■ Problem to solve ■
Output the data once more, exactly as given.

■ Extracted entries ■
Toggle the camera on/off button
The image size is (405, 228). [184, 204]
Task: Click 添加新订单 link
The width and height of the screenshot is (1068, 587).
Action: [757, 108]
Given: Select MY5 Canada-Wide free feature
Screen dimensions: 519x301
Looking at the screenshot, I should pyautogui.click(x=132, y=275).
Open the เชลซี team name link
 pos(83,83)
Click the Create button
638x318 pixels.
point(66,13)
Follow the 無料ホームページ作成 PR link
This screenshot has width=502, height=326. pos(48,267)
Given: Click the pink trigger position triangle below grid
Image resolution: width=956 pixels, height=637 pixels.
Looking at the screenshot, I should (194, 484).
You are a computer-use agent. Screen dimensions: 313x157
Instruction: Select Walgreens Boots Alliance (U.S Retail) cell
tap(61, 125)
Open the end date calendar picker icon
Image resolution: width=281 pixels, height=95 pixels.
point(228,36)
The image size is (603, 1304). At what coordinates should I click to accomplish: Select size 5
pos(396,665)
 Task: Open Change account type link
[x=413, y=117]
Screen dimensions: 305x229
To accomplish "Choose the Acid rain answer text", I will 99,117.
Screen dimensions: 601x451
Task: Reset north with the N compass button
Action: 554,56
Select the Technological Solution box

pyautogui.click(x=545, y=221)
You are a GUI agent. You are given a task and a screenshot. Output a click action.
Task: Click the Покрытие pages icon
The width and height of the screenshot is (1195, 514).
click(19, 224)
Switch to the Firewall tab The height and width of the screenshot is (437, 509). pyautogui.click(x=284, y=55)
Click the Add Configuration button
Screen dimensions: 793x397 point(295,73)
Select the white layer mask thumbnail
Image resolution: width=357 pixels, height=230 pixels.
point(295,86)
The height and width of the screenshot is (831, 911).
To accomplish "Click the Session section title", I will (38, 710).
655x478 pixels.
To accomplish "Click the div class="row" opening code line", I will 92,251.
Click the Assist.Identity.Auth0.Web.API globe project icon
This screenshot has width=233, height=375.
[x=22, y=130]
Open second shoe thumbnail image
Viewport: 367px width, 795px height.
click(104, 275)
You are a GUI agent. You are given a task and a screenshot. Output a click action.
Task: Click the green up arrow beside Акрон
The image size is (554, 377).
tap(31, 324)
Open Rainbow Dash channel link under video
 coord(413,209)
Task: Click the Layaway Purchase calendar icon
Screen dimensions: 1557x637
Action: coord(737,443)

■ Response to this exercise ■
Toggle the camera on/off button
The image size is (405, 228). [184, 204]
Task: Click 添加新订单 link
The width and height of the screenshot is (1068, 587).
Action: [757, 108]
Given: Select MY5 Canada-Wide free feature
Screen dimensions: 519x301
Looking at the screenshot, I should pyautogui.click(x=132, y=275).
Open the เชลซี team name link
 pos(83,83)
Click the Create button
638x318 pixels.
point(66,13)
Follow the 無料ホームページ作成 PR link
This screenshot has width=502, height=326. pos(48,267)
Given: Click the pink trigger position triangle below grid
Image resolution: width=956 pixels, height=637 pixels.
Looking at the screenshot, I should (194, 484).
You are a computer-use agent. Screen dimensions: 313x157
Instruction: Select Walgreens Boots Alliance (U.S Retail) cell
tap(61, 125)
Open the end date calendar picker icon
Image resolution: width=281 pixels, height=95 pixels.
point(228,36)
The image size is (603, 1304). At what coordinates should I click to accomplish: Select size 5
pos(396,665)
 Task: Open Change account type link
[x=413, y=117]
Screen dimensions: 305x229
To accomplish "Choose the Acid rain answer text", I will 99,117.
Screen dimensions: 601x451
Task: Reset north with the N compass button
Action: 554,56
Select the Technological Solution box

pyautogui.click(x=545, y=221)
You are a GUI agent. You are given a task and a screenshot. Output a click action.
Task: Click the Покрытие pages icon
The width and height of the screenshot is (1195, 514).
click(19, 224)
Switch to the Firewall tab The height and width of the screenshot is (437, 509). pyautogui.click(x=284, y=55)
Click the Add Configuration button
Screen dimensions: 793x397 point(295,73)
Select the white layer mask thumbnail
Image resolution: width=357 pixels, height=230 pixels.
point(295,86)
The height and width of the screenshot is (831, 911).
To accomplish "Click the Session section title", I will (38, 710).
655x478 pixels.
To accomplish "Click the div class="row" opening code line", I will 92,251.
Click the Assist.Identity.Auth0.Web.API globe project icon
This screenshot has width=233, height=375.
[x=22, y=130]
Open second shoe thumbnail image
Viewport: 367px width, 795px height.
click(104, 275)
You are a GUI agent. You are given a task and a screenshot. Output a click action.
Task: Click the green up arrow beside Акрон
The image size is (554, 377).
tap(31, 324)
Open Rainbow Dash channel link under video
 coord(413,209)
Task: Click the Layaway Purchase calendar icon
Screen dimensions: 1557x637
Action: coord(737,443)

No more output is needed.